Work instructions —
Starting at the line that contains "Task: Click the USB connector icon" and continuing through the end of the data, render each line as a row of a Markdown table with the columns Row and Line, skipping blank lines and omitting the pictures.

Source data —
◇ ◇ ◇ ◇ ◇

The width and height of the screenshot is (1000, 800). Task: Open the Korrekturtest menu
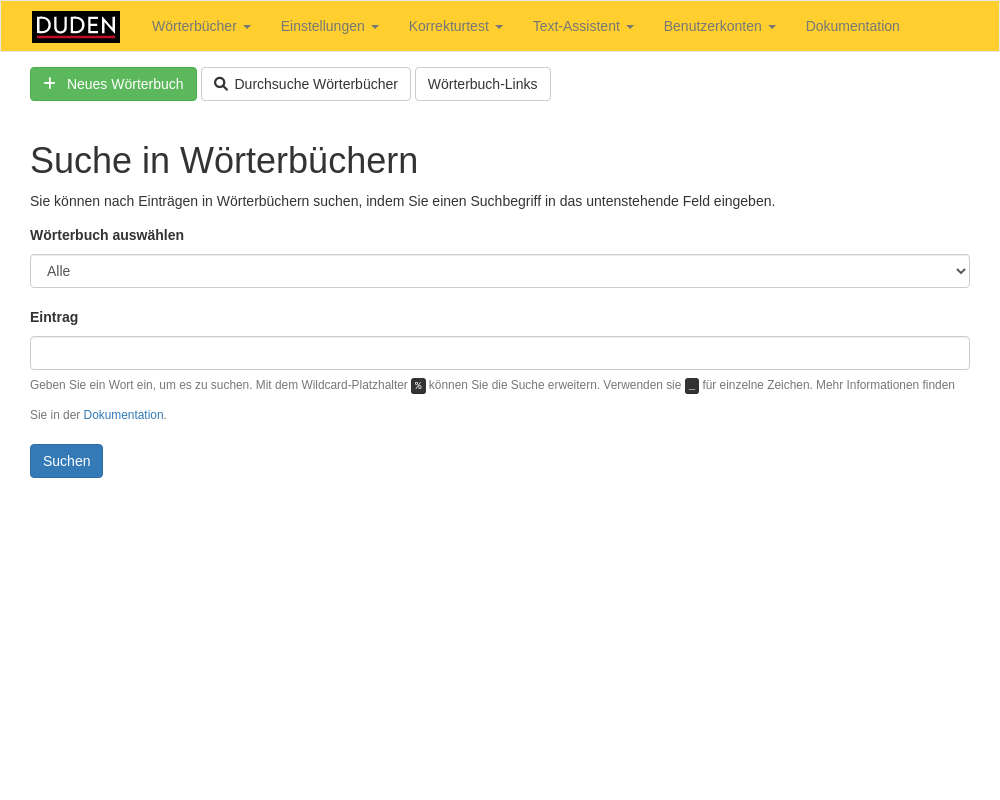455,26
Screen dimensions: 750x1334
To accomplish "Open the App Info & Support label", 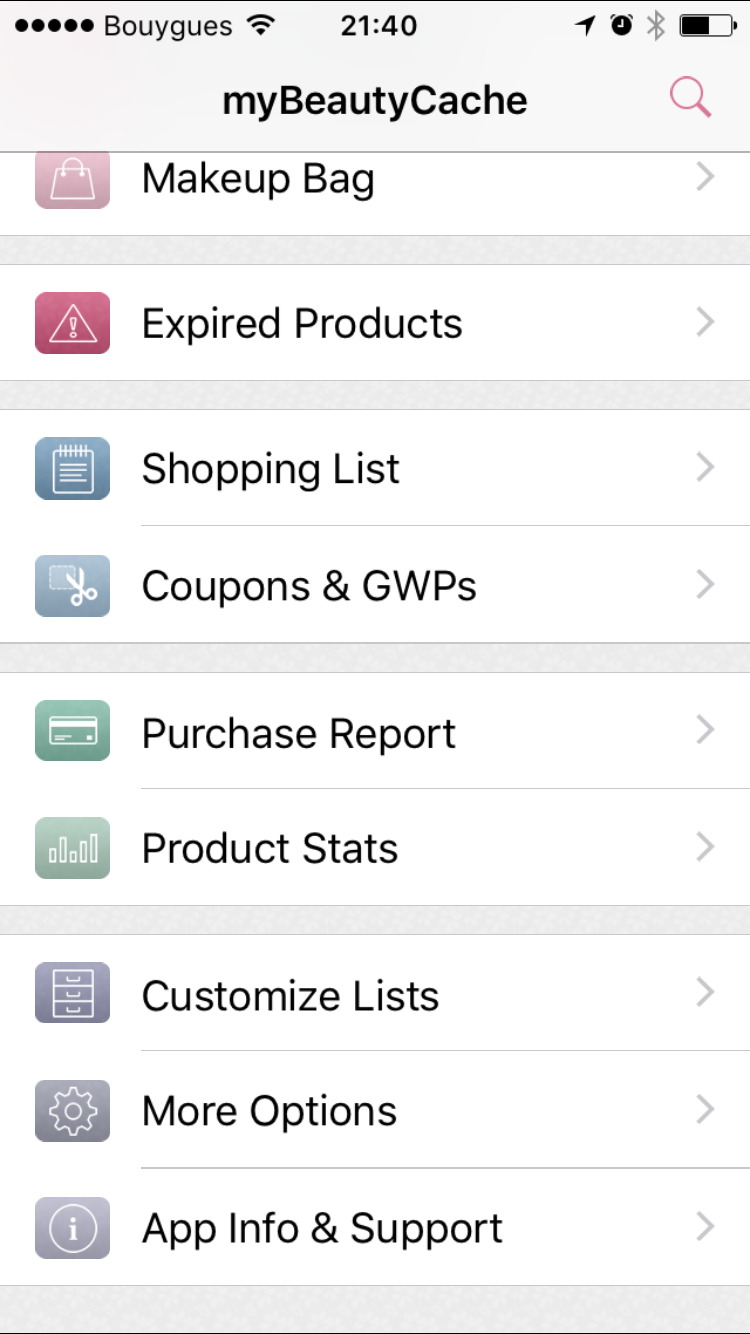I will point(322,1228).
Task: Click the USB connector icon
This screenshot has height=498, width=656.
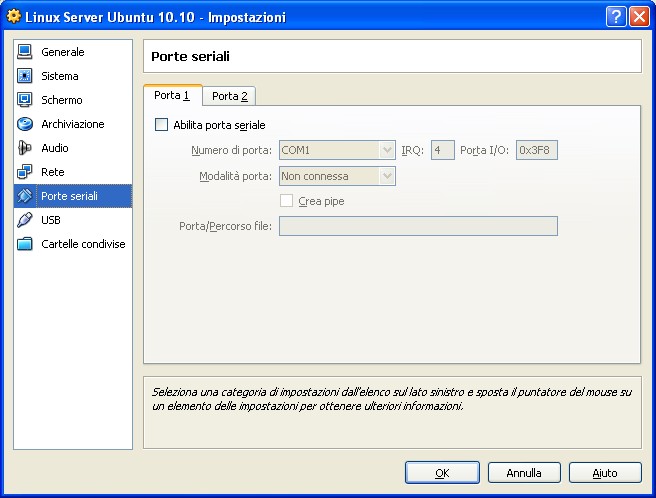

◇ ◇ ◇ ◇ ◇

Answer in full —
| Row | Line |
|---|---|
| 1 | Task: Click the USB connector icon |
| 2 | This screenshot has height=498, width=656. |